Hoje vemos uma tendência aos exames serem realizados quase de modo autônomo, sem o controle pessoal, e às vezes sem o pedido do médico. A verticalização dos serviços de saúde, com eventual pagamento por pessoa (“capitation ) em estruturas profissionalizadas, vai tornar os centros diagnósticos um “luxo , que pode levar o pêndulo de volta à relação médico-paciente mediada por conversa, e não imagens.
Médicos antigos e prosaicos contavam que seu diagnóstico era realizado quando o paciente entrava na porta ou no máximo durante o aperto de mão. O restante da consulta servia para confirmar a suspeita. Os exames complementares deveriam ser pedidos como são as “dicas de uvas já escolhidas. Para se encontrar as nuances de um Merlot. Com um sentido único, direcionado, específico, mas aberto. Os protocolos de exames são, nesse sentido, fadados ao insucesso.
Protocolos são sequências de ações (que incluem exames) a serem sempre seguidas, na vigência de uma queixa determinada. A total homogeneização do atendimento é o sonho dos gestores, que com isso controlariam os custos de cada atendimento. Acontece que se os protocolos forem extensos demais, e aplicados a todos os queixosos, farão a balança tender ao encarecimento do sistema, e se forem leves demais, sem passos suficientes, podem deixar de fora diagnósticos mórbidos para os pacientes. Qual o ponto de equilíbrio do sistema? O bom senso (crítico) e a ótima preparação do médico.
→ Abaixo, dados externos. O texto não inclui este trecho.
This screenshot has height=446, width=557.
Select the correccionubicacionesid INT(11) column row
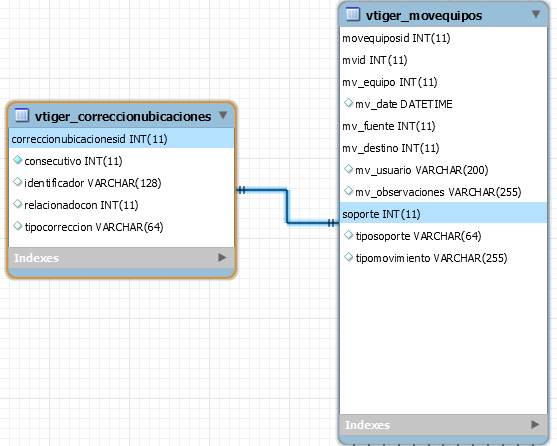pos(121,139)
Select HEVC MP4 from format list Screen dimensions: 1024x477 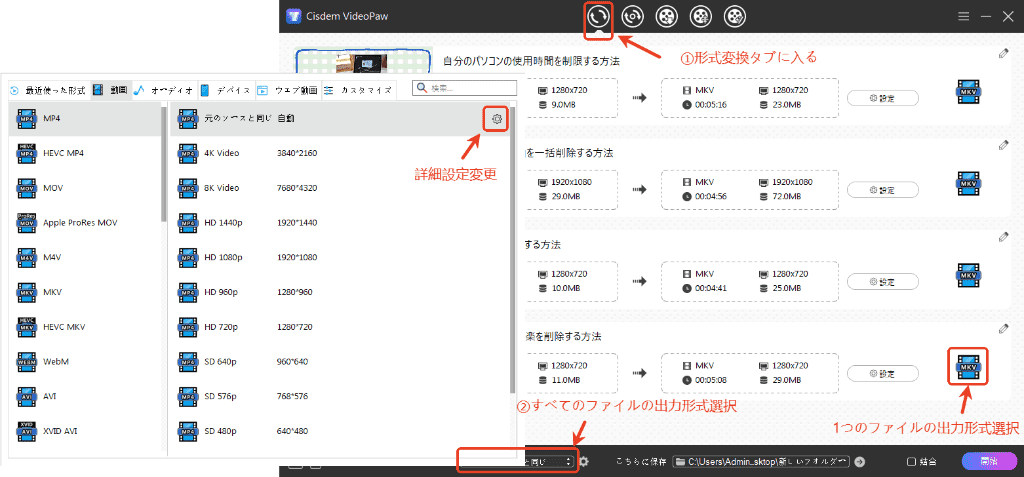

Por isso excelentes Faculdades de Medicina tiveram seu desenvolvimento ligado à pesquisa, onde o exercício da crítica científica (metodologia) é constante. Hoje em dia essa ligação também encarece demais o sistema, e devemos cuidar para que os novos médicos não respondam para a máquina, mas controlem seu funcionamento. O raciocínio clínico deveria ser valorizado como um “dote aprendido ao longo da vida, e comemorado a cada experiência vivida. Nada como uma boa história clínica, que culmine em reais hipóteses diagnósticas e planos terapêuticos. Bem-vinda medicina elementar!